DeepSpeech: Transcription having lot of spelling errors and getting wrong word segments(although phonetically correct some times)
- Have I written custom code (as opposed to running examples on an unmodified clone of the repository):no
- OS Platform and Distribution (e.g., Linux Ubuntu 16.04):16.04
- TensorFlow installed from (our builds, or upstream TensorFlow):
- TensorFlow version (use command below):1.12.0
- Python version: 3.6
- Bazel version (if compiling from source):
- GCC/Compiler version (if compiling from source):
- CUDA/cuDNN version:cuda 9
- GPU model and memory:NVIDIA K80 GPUs 12 gb memory, aws p2 instance.

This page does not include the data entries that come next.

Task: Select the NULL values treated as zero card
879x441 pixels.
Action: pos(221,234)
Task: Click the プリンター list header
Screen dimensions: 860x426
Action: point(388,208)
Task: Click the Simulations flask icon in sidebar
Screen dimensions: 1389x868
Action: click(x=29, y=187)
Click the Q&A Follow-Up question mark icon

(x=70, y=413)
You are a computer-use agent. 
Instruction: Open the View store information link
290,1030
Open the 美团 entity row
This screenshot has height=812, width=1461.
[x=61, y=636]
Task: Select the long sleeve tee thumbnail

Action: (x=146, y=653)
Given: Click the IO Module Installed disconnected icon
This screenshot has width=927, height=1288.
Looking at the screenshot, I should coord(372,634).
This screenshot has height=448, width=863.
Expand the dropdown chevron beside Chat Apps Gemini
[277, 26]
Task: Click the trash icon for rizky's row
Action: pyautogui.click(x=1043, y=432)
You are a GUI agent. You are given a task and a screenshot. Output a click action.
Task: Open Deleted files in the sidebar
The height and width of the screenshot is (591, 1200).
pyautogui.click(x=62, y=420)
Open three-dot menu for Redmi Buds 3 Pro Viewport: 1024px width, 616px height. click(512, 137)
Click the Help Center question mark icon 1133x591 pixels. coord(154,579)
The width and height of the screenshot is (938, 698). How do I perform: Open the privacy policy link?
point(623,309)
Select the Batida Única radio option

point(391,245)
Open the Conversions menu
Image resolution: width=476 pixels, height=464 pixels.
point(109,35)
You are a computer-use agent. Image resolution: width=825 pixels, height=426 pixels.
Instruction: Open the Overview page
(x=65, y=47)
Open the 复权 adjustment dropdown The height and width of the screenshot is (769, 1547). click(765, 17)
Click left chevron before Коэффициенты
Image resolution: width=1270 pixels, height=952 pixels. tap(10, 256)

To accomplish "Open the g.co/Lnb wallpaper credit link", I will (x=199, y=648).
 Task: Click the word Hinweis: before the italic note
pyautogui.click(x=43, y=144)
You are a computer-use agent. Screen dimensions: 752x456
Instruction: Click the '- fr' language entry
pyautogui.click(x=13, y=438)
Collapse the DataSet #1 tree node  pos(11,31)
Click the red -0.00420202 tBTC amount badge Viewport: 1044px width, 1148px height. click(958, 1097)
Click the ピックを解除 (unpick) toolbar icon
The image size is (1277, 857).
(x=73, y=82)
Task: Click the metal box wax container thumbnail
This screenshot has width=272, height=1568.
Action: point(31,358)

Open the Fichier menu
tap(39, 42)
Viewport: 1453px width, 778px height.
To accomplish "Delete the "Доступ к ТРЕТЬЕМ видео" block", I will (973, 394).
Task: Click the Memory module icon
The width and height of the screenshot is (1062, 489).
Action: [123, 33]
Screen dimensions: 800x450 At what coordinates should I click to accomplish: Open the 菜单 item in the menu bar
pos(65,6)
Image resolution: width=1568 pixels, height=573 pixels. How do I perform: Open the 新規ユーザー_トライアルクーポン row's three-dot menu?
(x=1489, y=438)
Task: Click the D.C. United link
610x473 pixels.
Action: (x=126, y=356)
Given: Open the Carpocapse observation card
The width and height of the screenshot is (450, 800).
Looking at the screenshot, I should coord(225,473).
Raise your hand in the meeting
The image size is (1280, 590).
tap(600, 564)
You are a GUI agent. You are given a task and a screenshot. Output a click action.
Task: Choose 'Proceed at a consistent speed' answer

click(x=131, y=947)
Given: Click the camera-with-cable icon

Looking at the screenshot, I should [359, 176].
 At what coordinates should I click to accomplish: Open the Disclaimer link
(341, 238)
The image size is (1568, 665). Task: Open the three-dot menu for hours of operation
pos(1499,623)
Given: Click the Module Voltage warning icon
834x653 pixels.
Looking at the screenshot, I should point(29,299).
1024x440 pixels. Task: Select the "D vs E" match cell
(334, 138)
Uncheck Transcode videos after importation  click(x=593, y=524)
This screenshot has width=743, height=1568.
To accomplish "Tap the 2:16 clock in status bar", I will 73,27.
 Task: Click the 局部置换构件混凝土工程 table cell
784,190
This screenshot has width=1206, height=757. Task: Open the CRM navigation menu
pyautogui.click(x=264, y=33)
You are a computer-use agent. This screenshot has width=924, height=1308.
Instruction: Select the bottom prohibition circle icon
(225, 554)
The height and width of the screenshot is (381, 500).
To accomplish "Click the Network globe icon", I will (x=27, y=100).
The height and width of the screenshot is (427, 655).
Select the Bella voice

- Exact command to reproduce:
You can obtain the TensorFlow version with
python -c "import tensorflow as tf; print(tf.GIT_VERSION, tf.VERSION)"
Hi, I was trying to transcribe two different audio samples. One has a bit of backgroud music. I actually extracted audio from an apple ad where jonathan ive speaks with a really clear voice but has background music.I converted to 16000 samples a second as required by deepspeech I found a lot of spelling errors.
Mistakes like evolution is spelt evil lution. And its an apple watch ad. So how do i correct this. I tried to use the latest lm , trie models still the transcription is bad.
I ll list what i used but please tell what should i use.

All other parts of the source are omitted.